# TO DO:
Extract the rows verbatim, beginning at the line that contains "This screenshot has" and stopping after the line that contains "pos(200,75)". Leave the pictures out of your answer.

# SUPPLIED INFORMATION:
══════════
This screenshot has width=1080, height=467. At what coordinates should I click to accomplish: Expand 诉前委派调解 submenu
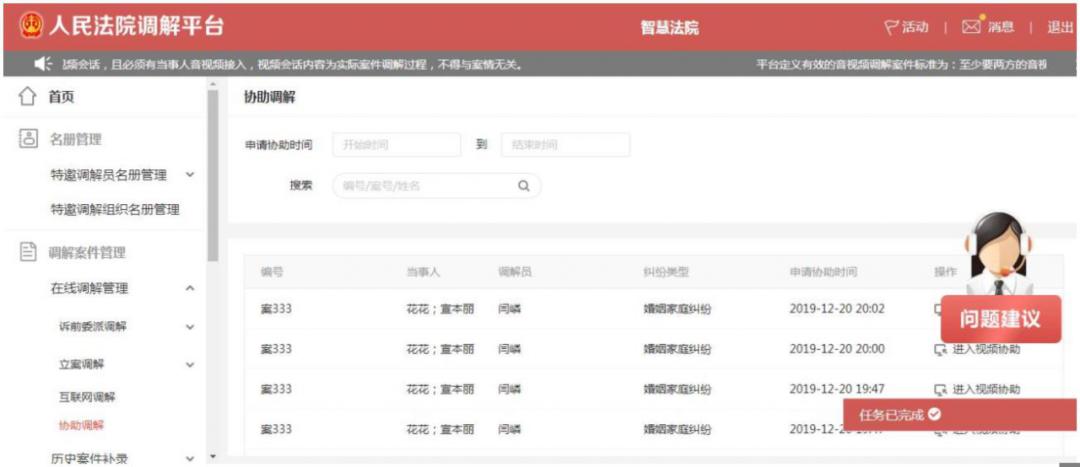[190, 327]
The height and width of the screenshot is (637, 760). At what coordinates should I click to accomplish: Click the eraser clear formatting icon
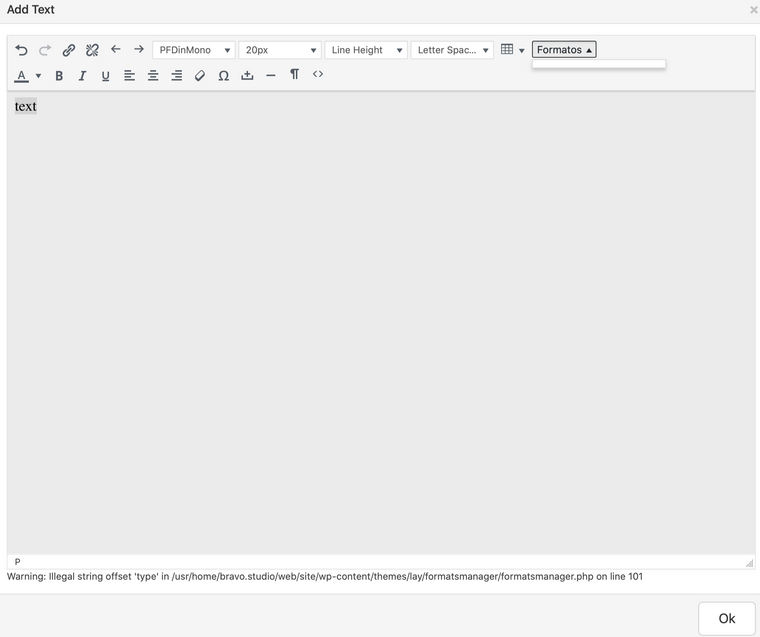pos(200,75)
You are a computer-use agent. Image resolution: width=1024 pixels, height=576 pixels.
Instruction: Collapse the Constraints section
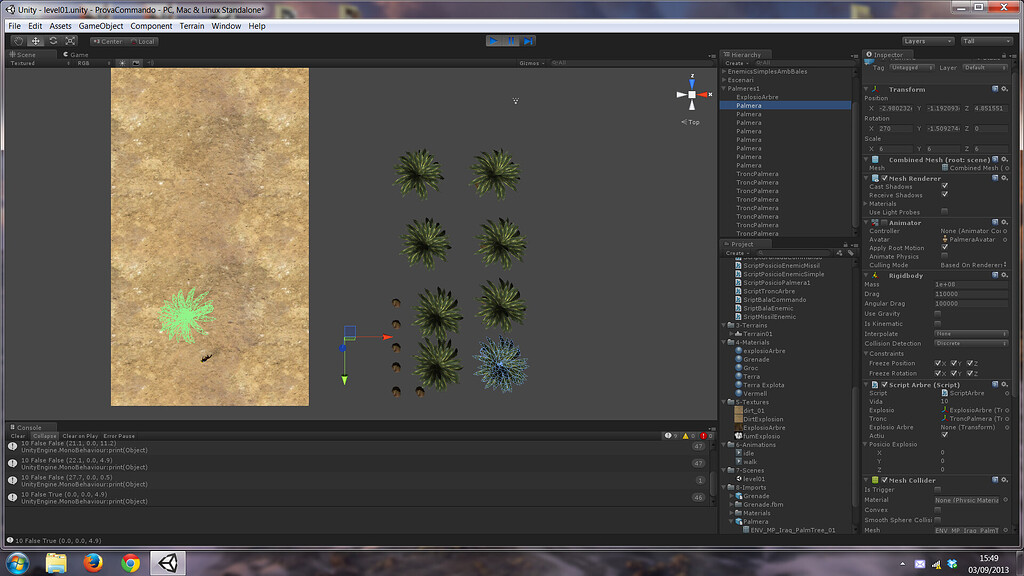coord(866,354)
══════════
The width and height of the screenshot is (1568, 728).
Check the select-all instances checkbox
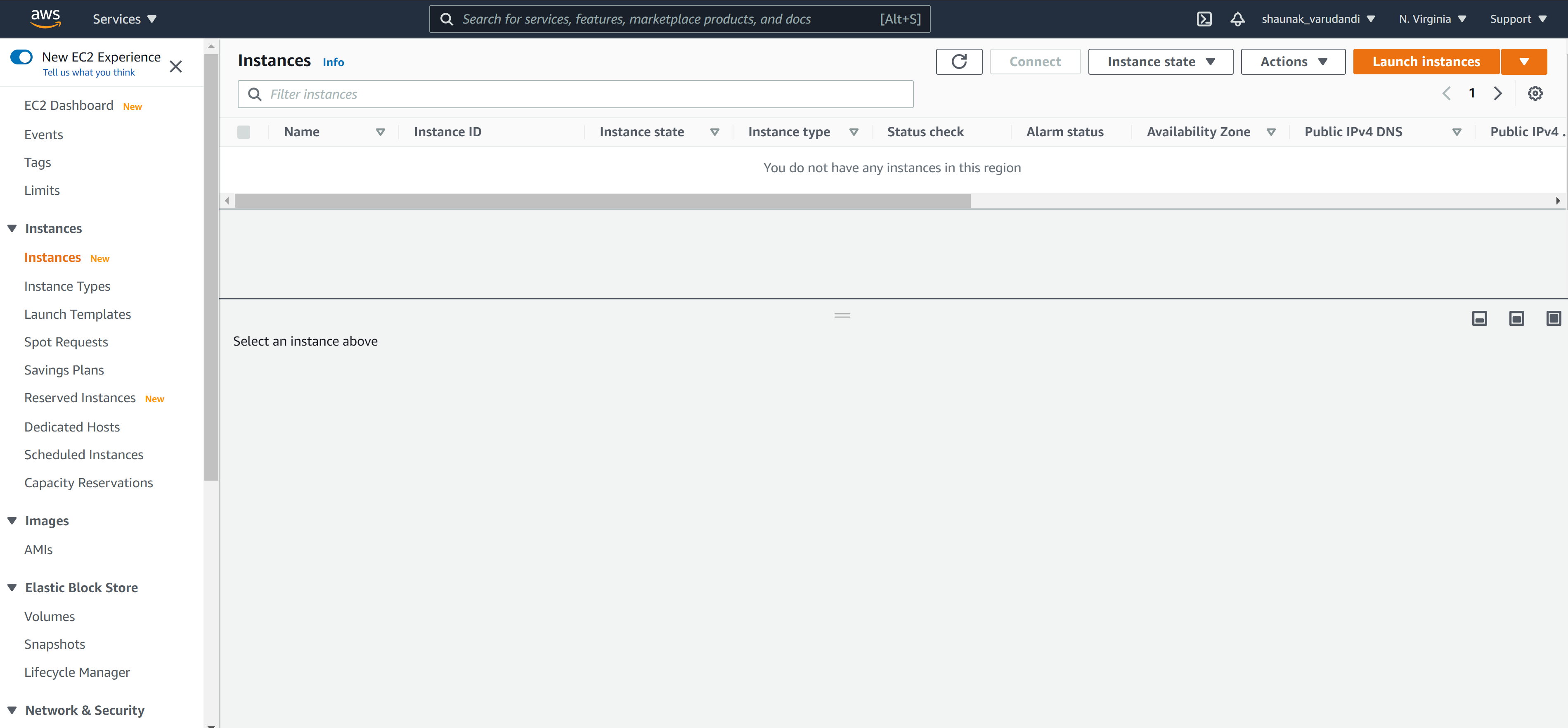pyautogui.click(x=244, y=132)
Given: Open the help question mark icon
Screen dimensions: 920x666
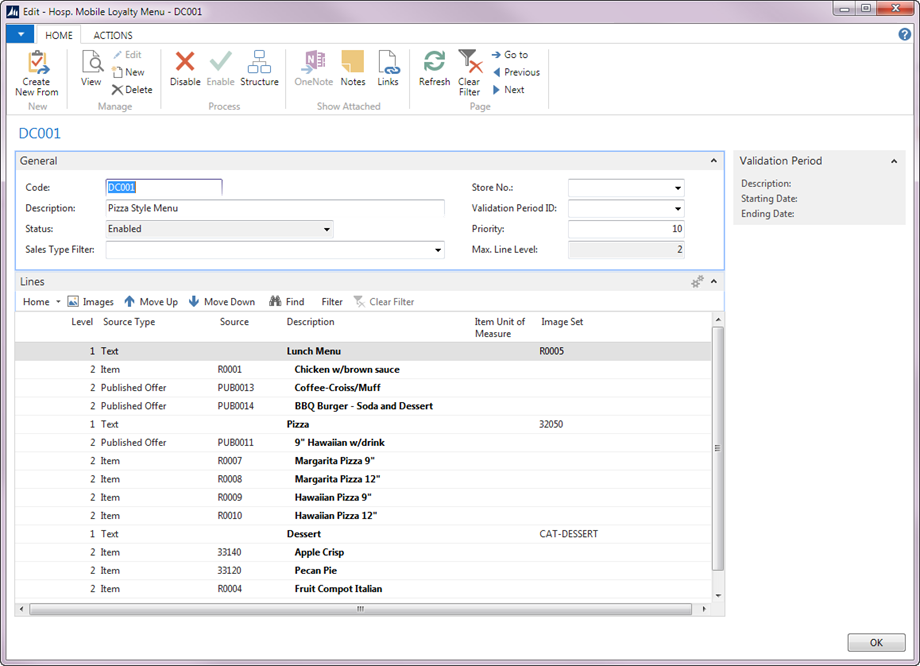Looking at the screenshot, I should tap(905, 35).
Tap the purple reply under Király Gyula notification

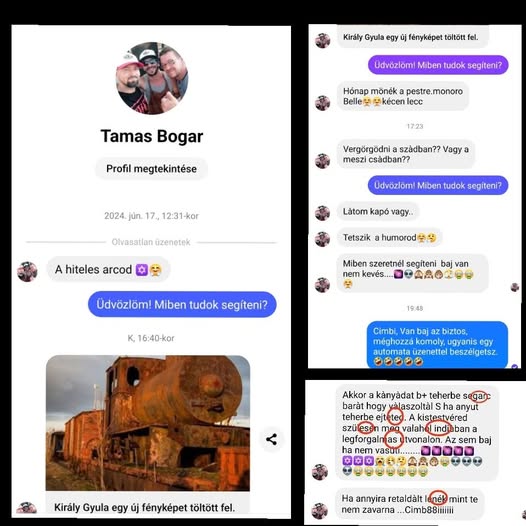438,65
══════════
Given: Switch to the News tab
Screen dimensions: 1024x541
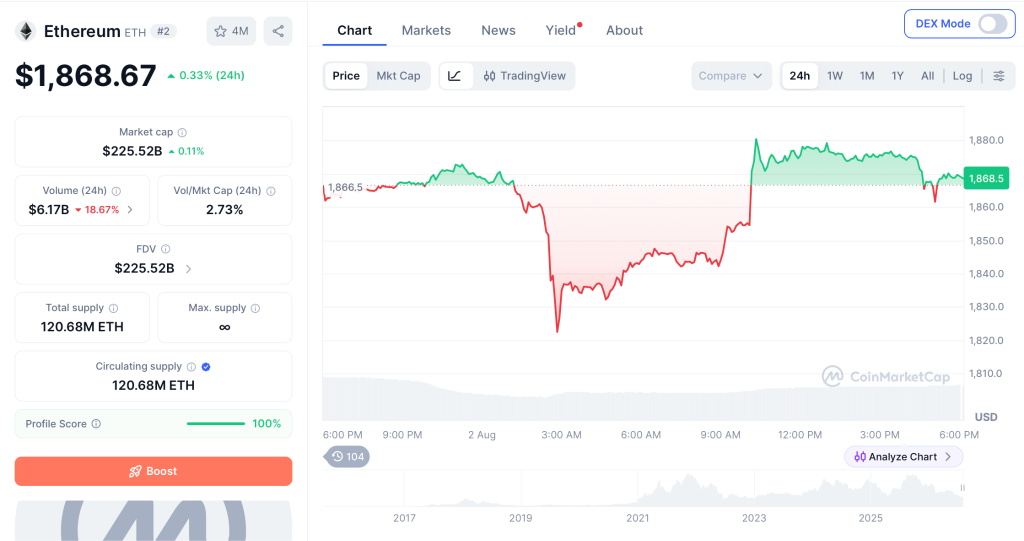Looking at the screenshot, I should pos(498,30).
══════════
# OUTPUT FOR THIS TASK:
This screenshot has width=1080, height=467. At what coordinates should I click to accomplish: Expand 诉前委派调解 submenu
[190, 327]
The height and width of the screenshot is (637, 760). At what coordinates should I click to accomplish: Click the eraser clear formatting icon
pos(200,75)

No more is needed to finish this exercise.